The silence stretched, longer and thinner by the minute. Lex’s gaze slipped away from his, eyes jittering around in their sockets. They floated from something over Morgan’s left shoulder to another thing over his right, avoiding Morgan’s face the entire time.

This was useless.

Lex played the part of scared prey so perfectly. But Morgan wasn’t looking for that right now. Right now? He needed answers. Flat and simple.

Touching Morgan’s things. Skating around what had happened between them because he was terrified. It was all unforgivable.

Different crimes. Different punishments.

And Morgan was tired of waiting. Tired of wrestling through the bitterness alone.

Placing one hand on Lex’s shoulder, thumb bumping against the row of stitches, Morgan took one step forward until Lex didn’t have a choice but to move. The muted thud of his body backing into the door would never fail to satisfy.
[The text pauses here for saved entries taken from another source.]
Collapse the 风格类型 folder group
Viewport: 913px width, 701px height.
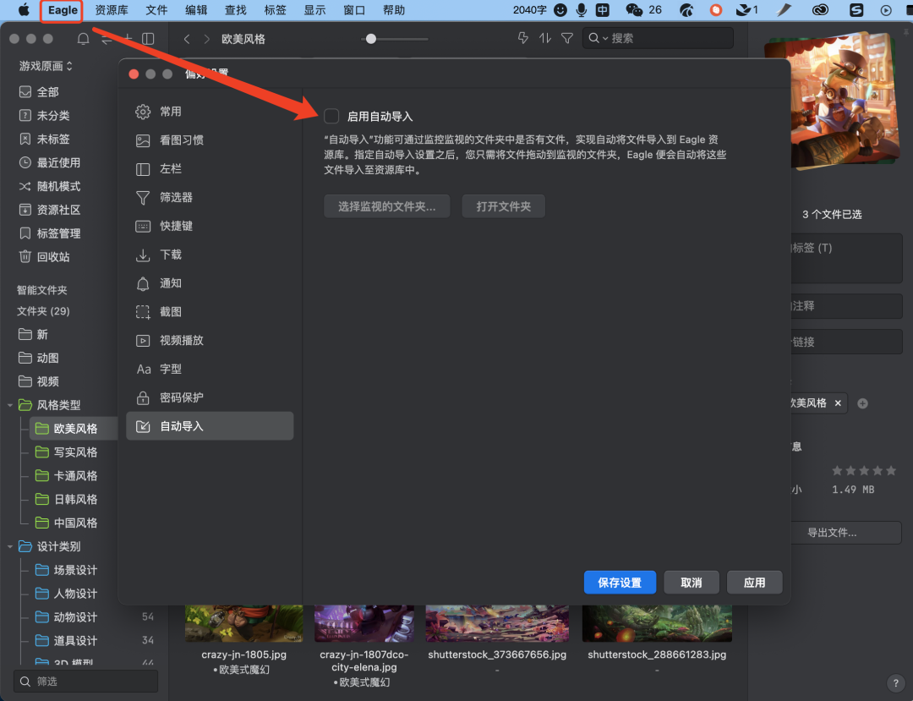tap(10, 404)
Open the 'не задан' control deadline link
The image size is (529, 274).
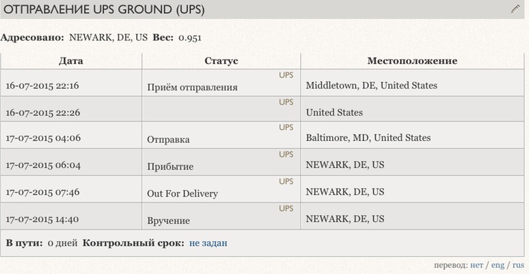pyautogui.click(x=208, y=243)
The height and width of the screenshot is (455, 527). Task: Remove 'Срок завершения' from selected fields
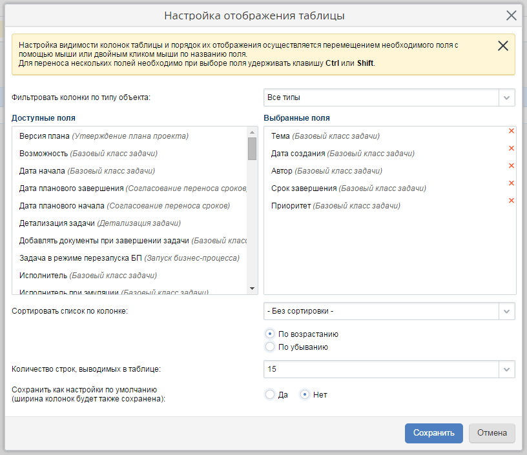[511, 183]
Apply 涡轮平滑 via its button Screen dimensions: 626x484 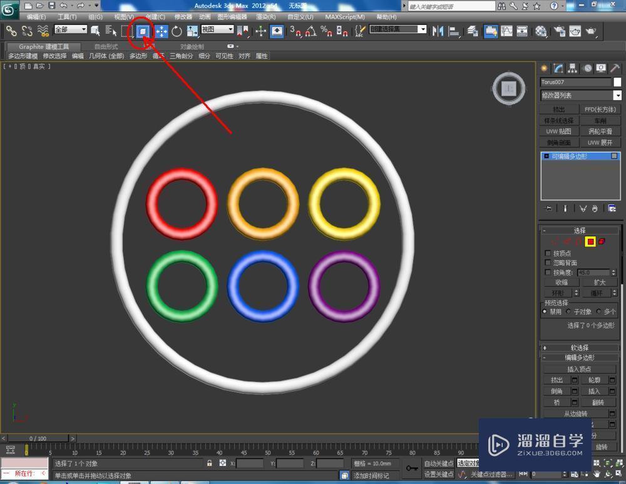[x=600, y=131]
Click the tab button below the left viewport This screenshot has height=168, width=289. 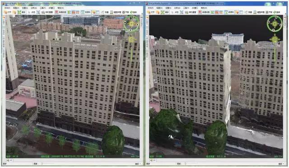10,160

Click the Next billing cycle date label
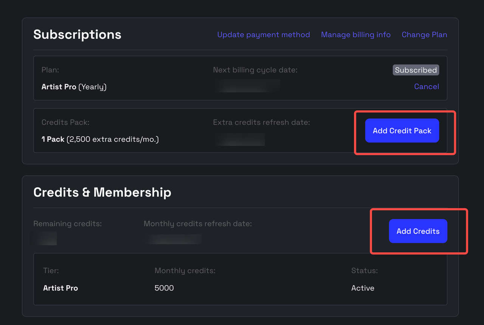pos(255,70)
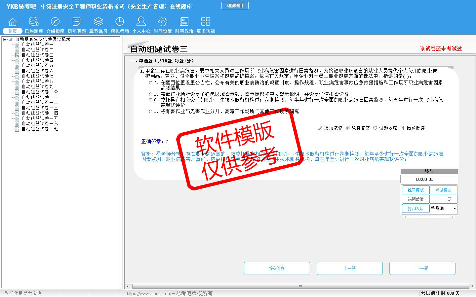
Task: Open the 已购题库 database icon
Action: 34,22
“Truth or dare little brother,” he whispered into Lex’s ear, palm sliding over to that delicious column of a throat. Lex’s pulse kicked up under his fingertips, faster and harder.

“Neither.”

Morgan tightened his grip just a little—enough to hear Lex suck air through his teeth, to feel his knee shift between Morgan’s legs. “Pick. One.”

“Dare.”

“Tell me exactly what you felt when I fucked you. Don’t leave anything out.”

There was that silence again. That avoidance of answering. Morgan could see it, feel it—the war waging inside of Lex. The urge to lash out battling the need to hand over every explicit piece of himself.

And when Morgan ran his tongue up Lex’s ear? He could taste the hesitation. Even as Lex leaned his head closer, even as the quiet moan escaped his lips.

“What was the truth?” Lex asked, that erratic pulse fragile under Morgan’s hand. It skipped so many beats that he wondered, just briefly, if Lex was actually going to pass out.

Morgan couldn’t help the smirk. “Same question. Phrased differently.”

“Sto-op,” Lex’s word broke somewhere in the middle when Morgan’s teeth sank into his earlobe and he heard Lex’s breathy chuckle. “Stop rigging the fucking games, Morgan. ”

“You do the same thing, don’t you? Get under my skin. Make sure I never have the chance to stop thinking about you. Demand every ounce of attention so I can’t focus on anyone but you.”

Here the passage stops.